EXCERPT:
[Rd] 1954 from NA

Bertram, Alexander @|ex @end|ng |rom bed@t@dr|ven@com
Mon May 24 14:29:44 CEST 2021


Dear Adrian,
I just wanted to pipe in and underscore Thomas' point: the payload bits of
IEEE 754 floating point values are no place to store data that you care
about or need to keep. That is not only related to the R APIs, but also how
processors handle floating point values and signaling and non-signaling
NaNs. It is very difficult to reason about when and under which
circumstances these bits are preserved. I spent a lot of time working on
Renjin's handling of these values and I can assure that any such scheme
will end in tears.

A far, far better option is to use R's attributes to store this kind of
metadata. This is exactly what this language feature is for. There is
already a standard 'levels' attribute that holds the labels of factors like
"Yes", "No" , "Refused", "Interviewer error'' etc. In the past, I've worked
on projects where we stored an additional attribute like "missingLevels"

WHAT YOU ARE ASKED TO DO: Reproduce verbatim everything in the message on NaN payloads from "Bertram, Alexander @|ex" down to "end in tears.".

INFORMATION SUPPLIED:
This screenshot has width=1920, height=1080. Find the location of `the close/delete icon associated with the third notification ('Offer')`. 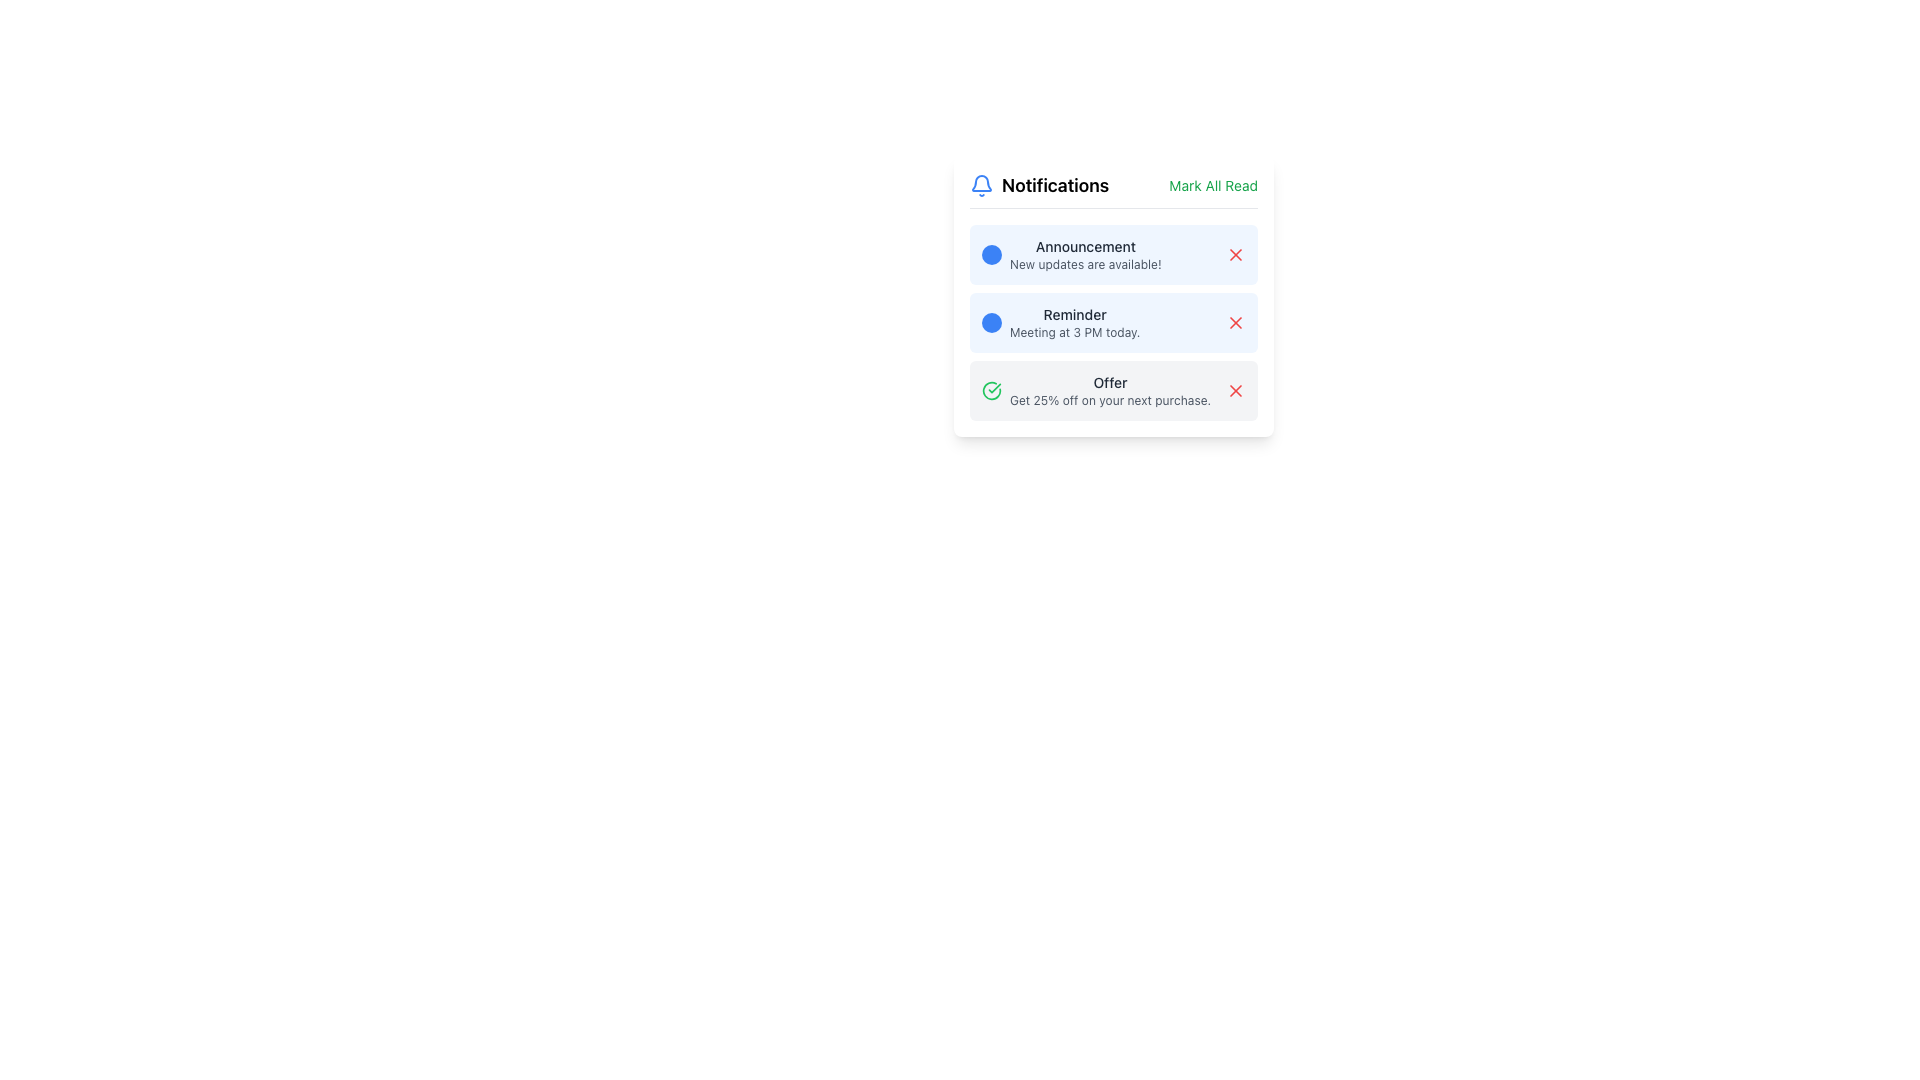

the close/delete icon associated with the third notification ('Offer') is located at coordinates (1235, 390).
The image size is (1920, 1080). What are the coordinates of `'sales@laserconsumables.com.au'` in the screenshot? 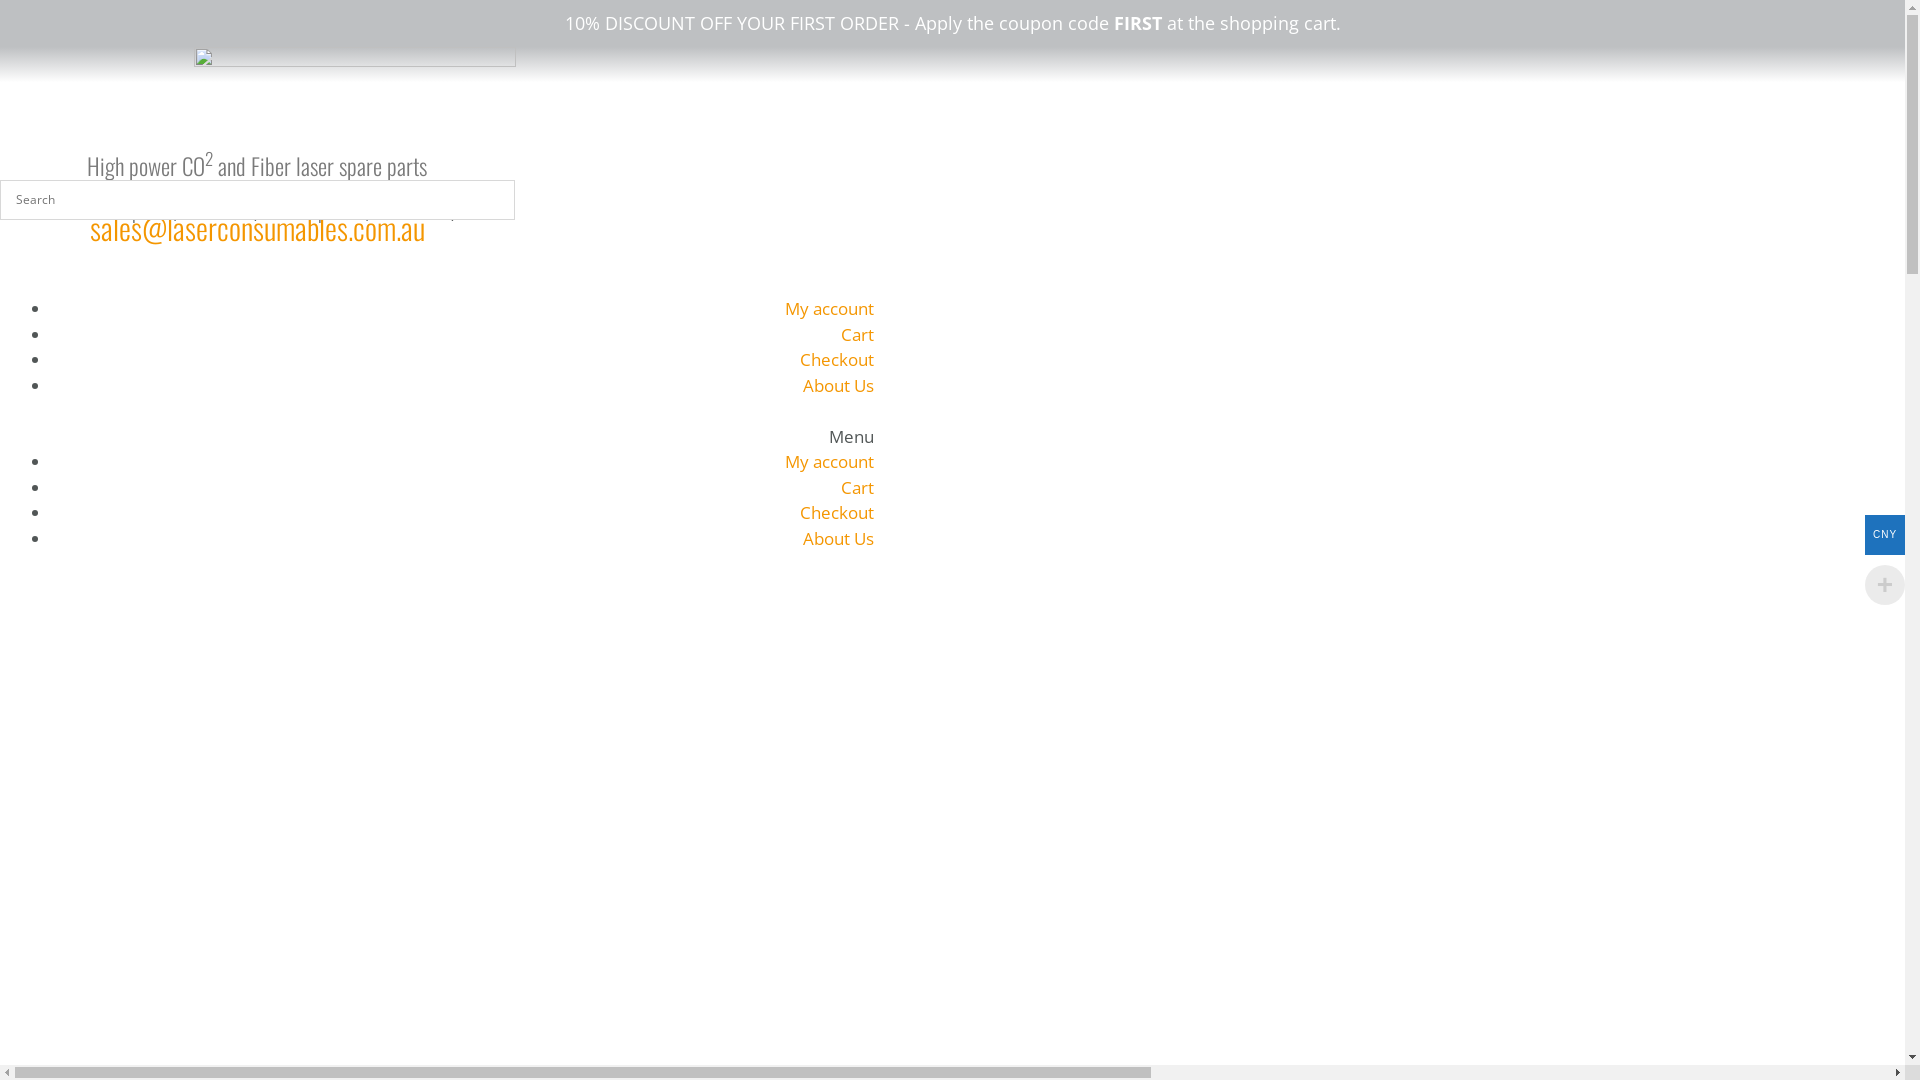 It's located at (256, 226).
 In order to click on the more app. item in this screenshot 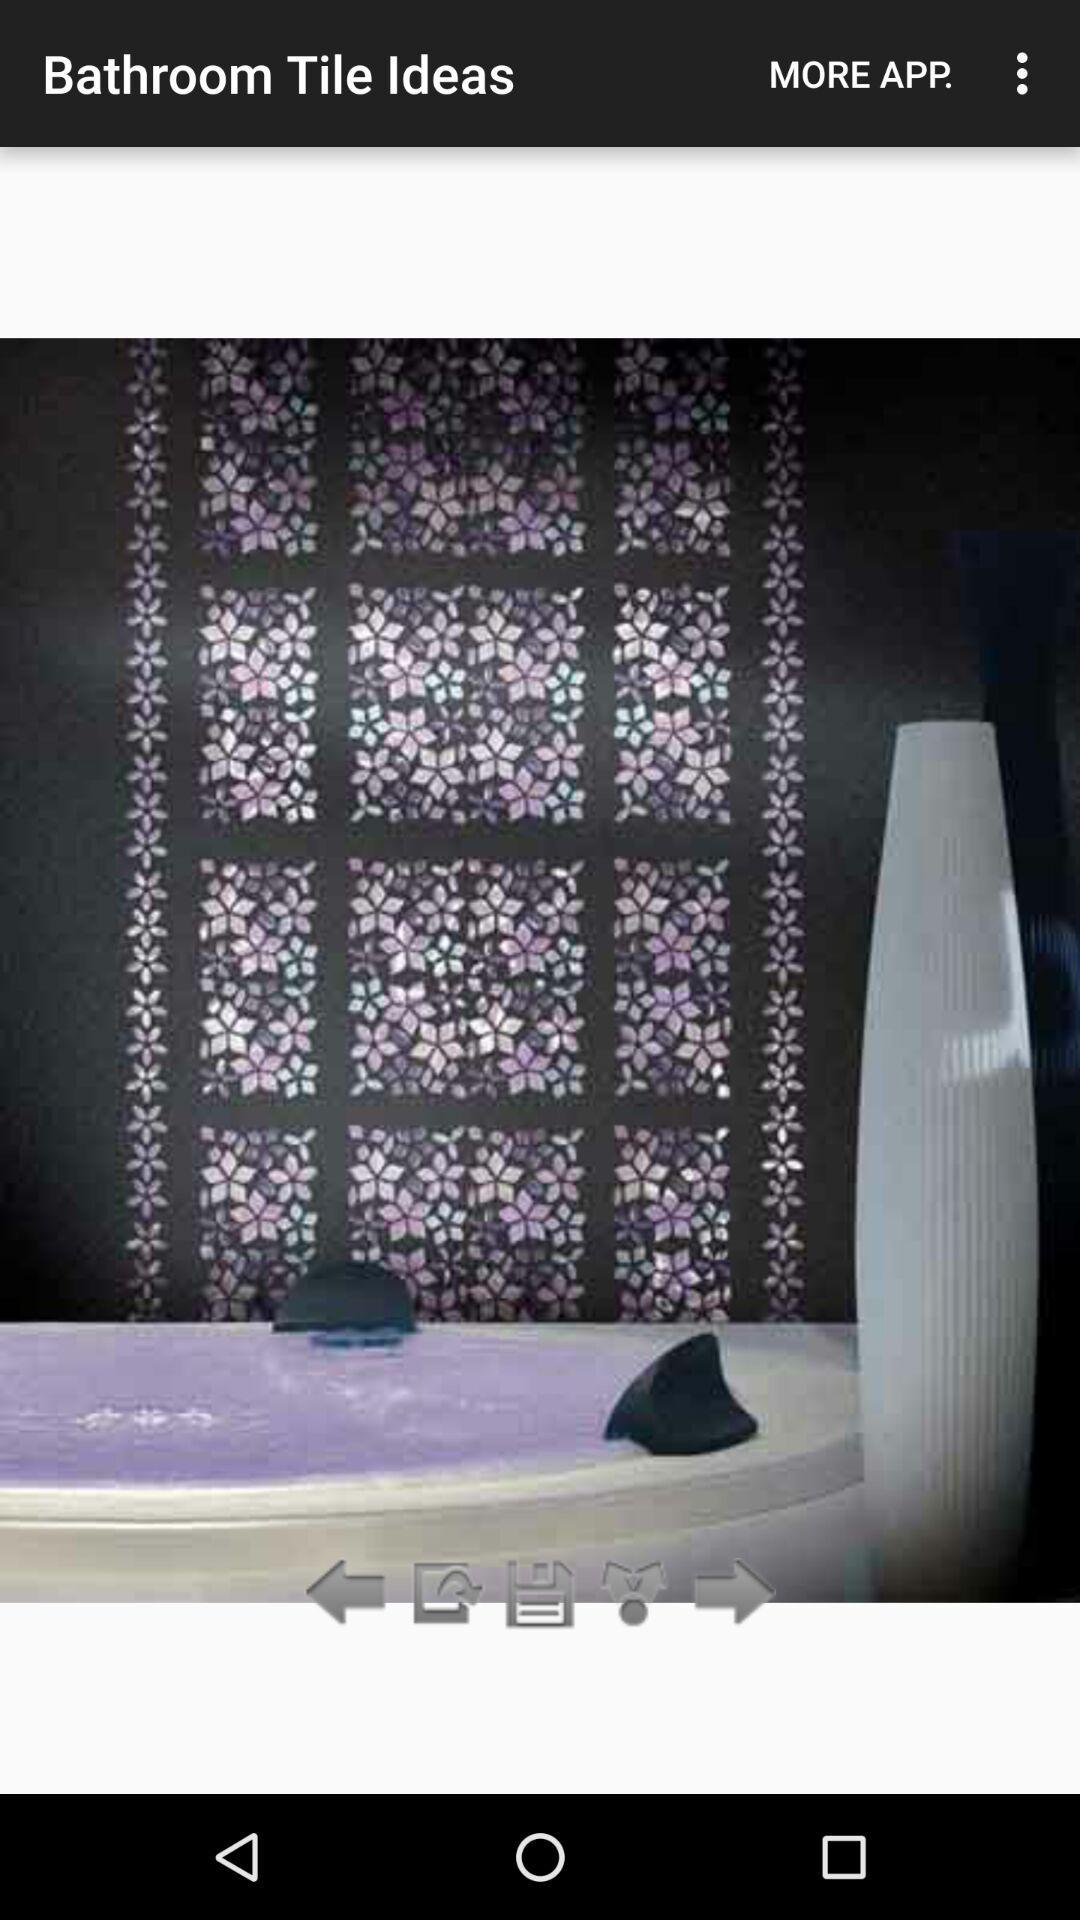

RESULT BELOW:
Bertram, Alexander @|ex @end|ng |rom bed@t@dr|ven@com
Mon May 24 14:29:44 CEST 2021


Dear Adrian,
I just wanted to pipe in and underscore Thomas' point: the payload bits of
IEEE 754 floating point values are no place to store data that you care
about or need to keep. That is not only related to the R APIs, but also how
processors handle floating point values and signaling and non-signaling
NaNs. It is very difficult to reason about when and under which
circumstances these bits are preserved. I spent a lot of time working on
Renjin's handling of these values and I can assure that any such scheme
will end in tears.